Apr 13, 2026  ·  3,000+ impressions

MDA Midnight: the infrastructure to service 13,000+ satellites already in orbit
SpaceX, Amazon, and China are racing to fill low Earth orbit with tens of thousands of satellites. But what happens to them once they're there? Over 13,000 active payloads are now in lower LEO. Most of the conversation focuses on getting them into orbit. Very little focuses on what happens after they arrive. Constellations at this scale need ongoing maintenance. On-orbit inspection. Asset relocation as mission requirements shift. Refueling to extend satellite life. De-orbiting dead hardware before it becomes debris.

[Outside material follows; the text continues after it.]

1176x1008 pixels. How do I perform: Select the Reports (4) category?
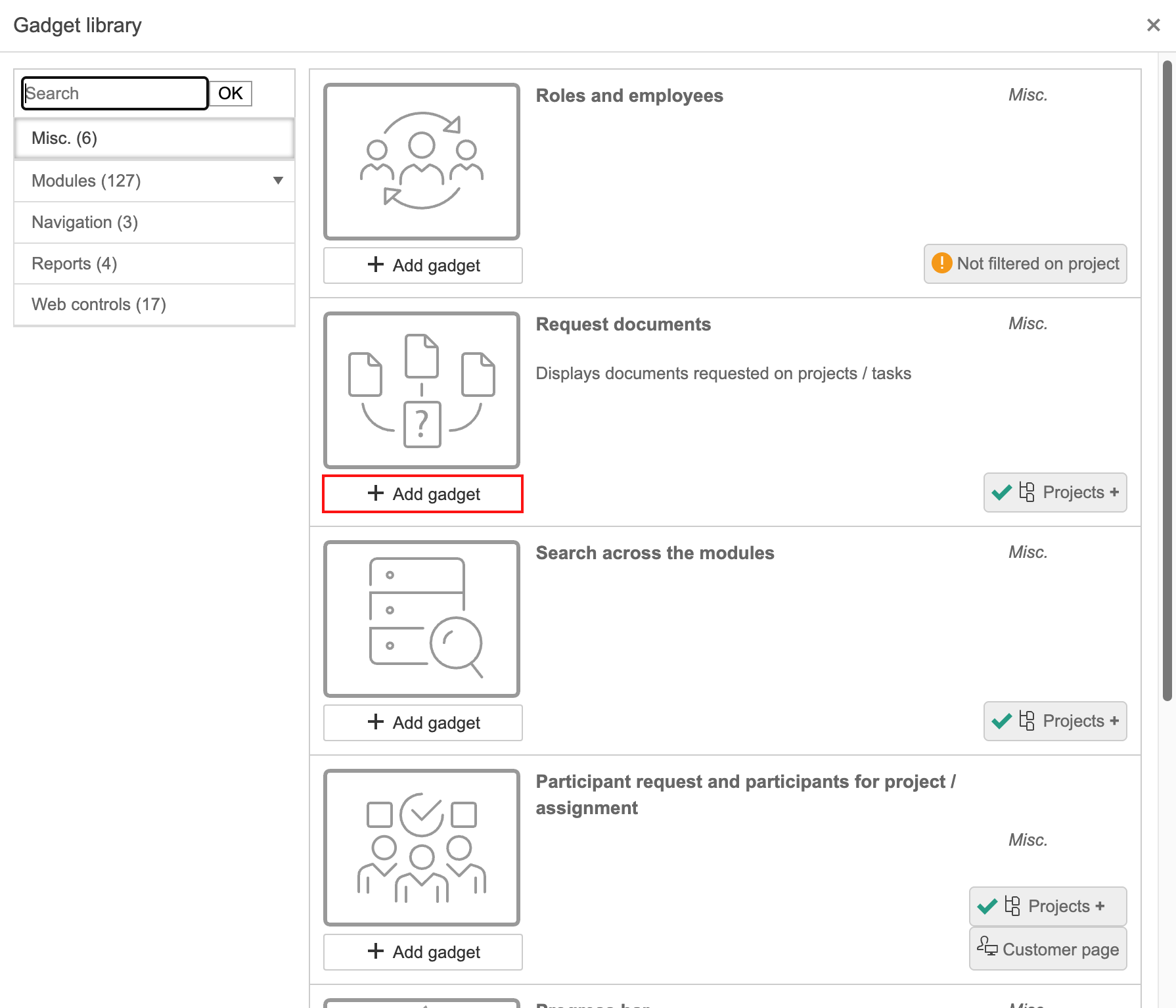coord(154,263)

In an environment where the Secure World Foundation now documents 13 countries developing counterspace capabilities, they also need protection. Nearly 2,800 cataloged debris fragments from past anti-satellite weapons tests remain in orbit. Russia and China operate rendezvous and proximity systems capable of approaching foreign satellites. The orbital environment is getting denser and more contested at the same time. Today MDA Space unveiled MDA Midnight. A maneuverable spacecraft designed for rendezvous and proximity operations. Inspect a satellite's status. Detect and attribute electronic interference. Capture and relocate a cooperative asset. De-orbit one that's no longer operational. Refuel one that is. The robotics heritage behind it is deep. MDA's flight controller team has conducted over 100 free-flyer captures in orbit with a 100% mission success rate. That operational history traces to Canadarm in 1981 and continues through Canadarm2 and Dextre on the ISS today. Midnight runs on the same Aurora satellite bus behind Telesat Lightspeed and Globalstar's Apple-backed constellation, and as proposed for South Korea's K-LEO defense constellation at the MOU stage. The production infrastructure is already in place. MDA manufactures the satellites sovereign programs need. Midnight lets them service and protect those assets from a single platform. Canada recently declared space a key sovereign capability. The Secure World Foundation notes growing interest in what the report calls \"bodyguard\" satellites. The demand is coming from defense procurement, but the operational requirements span the full lifecycle of a constellation. The race to fill LEO is moving fast, very fast. The infrastructure to maintain what's up there is just getting started.